Can eyes be corrected to better than 20/20 vision?

** nods **

That makes sense. Without my glasses, I can’t focus on an object 8 inches away from me. But not because it’s too close. It’s too damn far away. If I can be so nearslghted that 8 inches is too far away, someone could be so farsighted that 20 feet is too close to focus on. And there might not be any distance at all that can be seen in focus without eyeglasses, I get that too. Now that my eyeballs are old folks’ eyeballs and I need bifocals because the lenses can’t reshape the way they used to, my useful focal distance has shrunk to a narrow little 3 inch zone with everything else either “too close” or “too far away”.

After my cataract surgeries, I wound up with 20/20 in the left eye and 20/15 in the right.

Thanks for the thoughts.

To be clearer - I was not wondering about bringing the eye to 20/15, I was wondering about something like 20/5 or 20/1, superhero level vision.
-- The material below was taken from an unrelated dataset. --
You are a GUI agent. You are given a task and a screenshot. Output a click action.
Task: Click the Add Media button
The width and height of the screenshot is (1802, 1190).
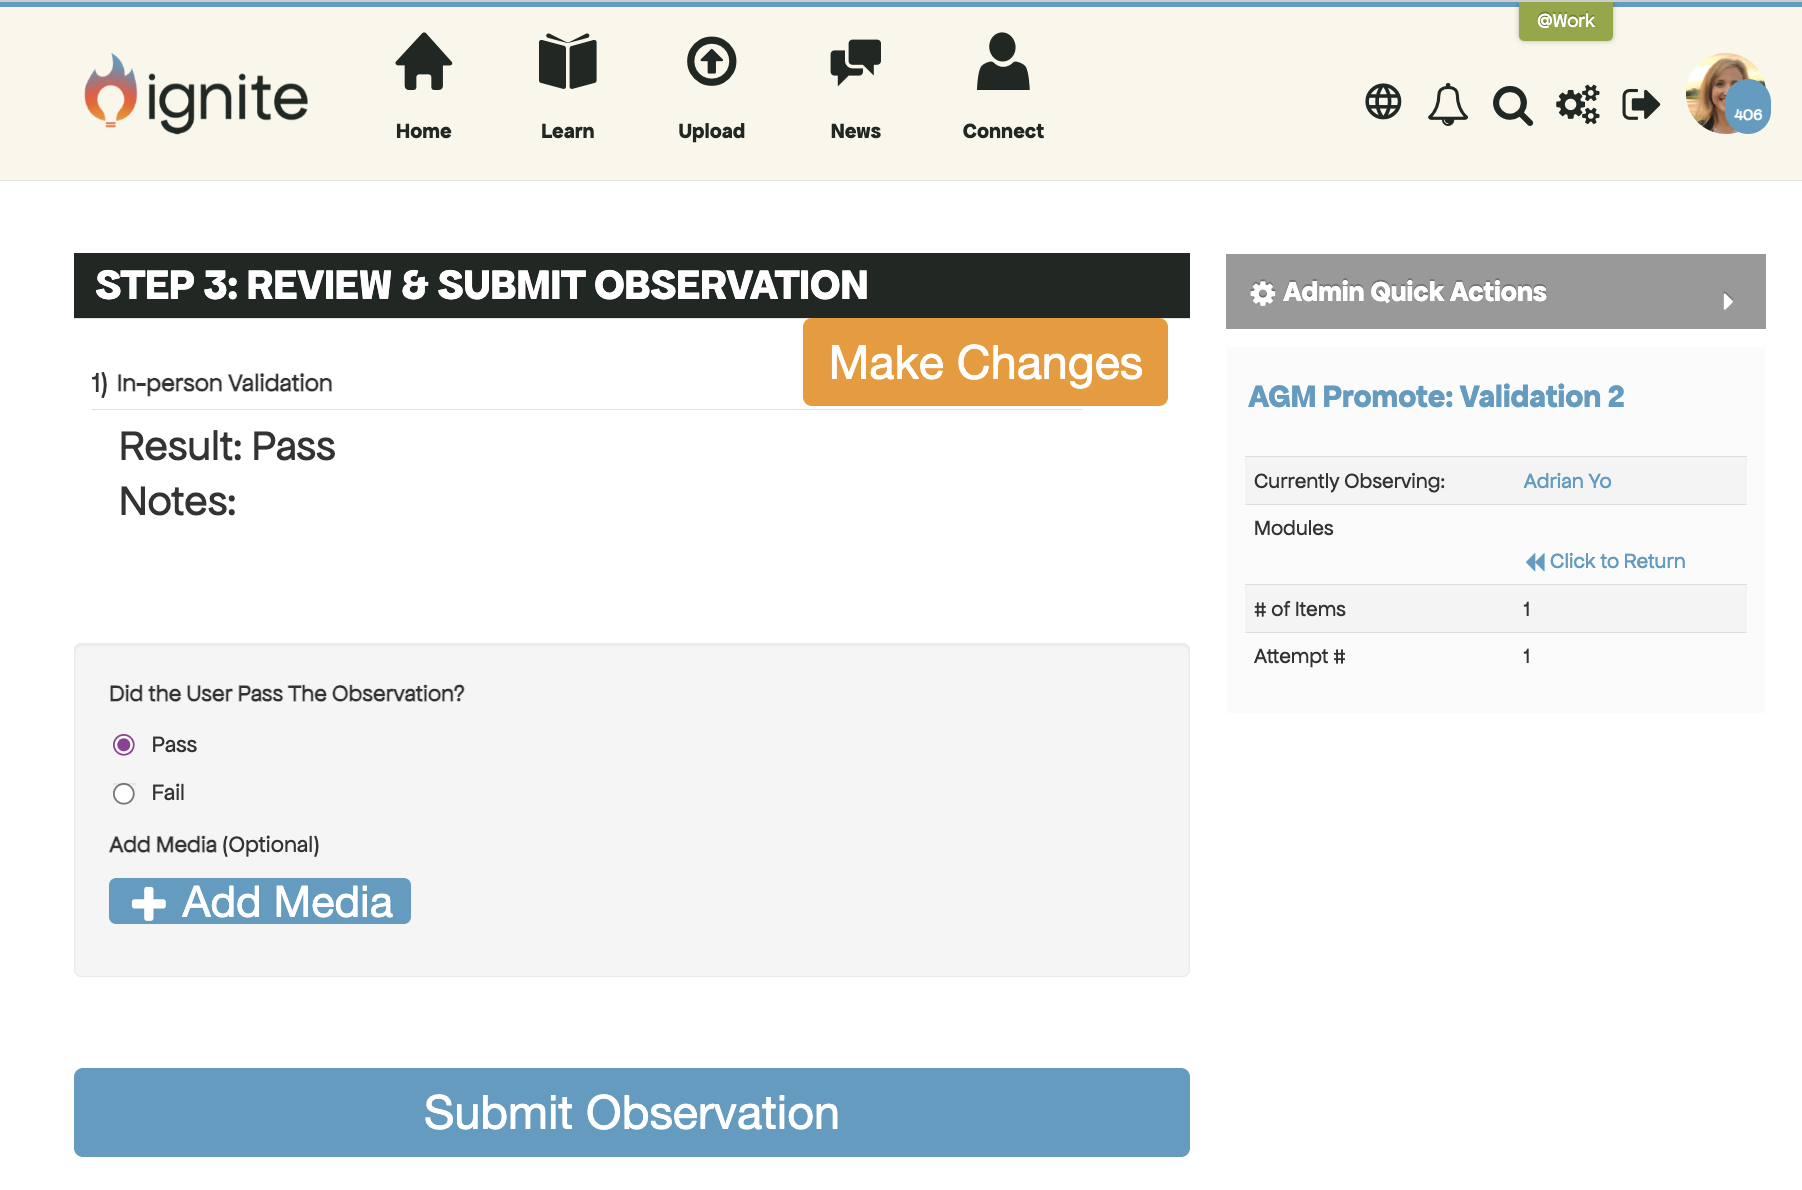[260, 901]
It seems like many Dopers are suggesting that there is a trade-off between being far-sighted like that and losing your near vision. That seems to make sense intuitively, but I couldn’t find anything that verifies that is an actual limiting factor when it comes to surgery. Is that the case? “Well we could give you 20/1 corrective surgery, but then you’d only ever be able to read the want ads from across the room…” Maybe there is some physical limit on the human lens to flex and focus?

SamuelA seemed to have the closest to what I was looking for - that there are too many inherent flaws in the human eye which collectively can’t be corrected to that level.

Just to be clear, my vision with my glasses on is better than 20/20 for distance and is also good close up (for now, as I age my near vision is gradually deteriorating). There does not need to be a compromise between better than normal near and far vision.

And my second proposal was sort of tongue in cheek, but it’s true. If you really wanted to have reliable superhuman vision, the way would be a display that is very high resolution, mounted in a device that blocks all external light. Then computer algorithms would filter and sharpen and monitor what you are looking at to produce an enhanced image.

Of course, that’s if the tech worked perfectly. In reality your vision would probably be crammed full of distracting popups and notifications and people would routinely get hit by a bus while distracted. And battery life would be an ever present issue.

But it could be technically far superior, providing enhanced zoom, infrared and night vision and radar and pulling data from machine learning systems and the internet. Far better than anything your regular eyes will ever be able to do.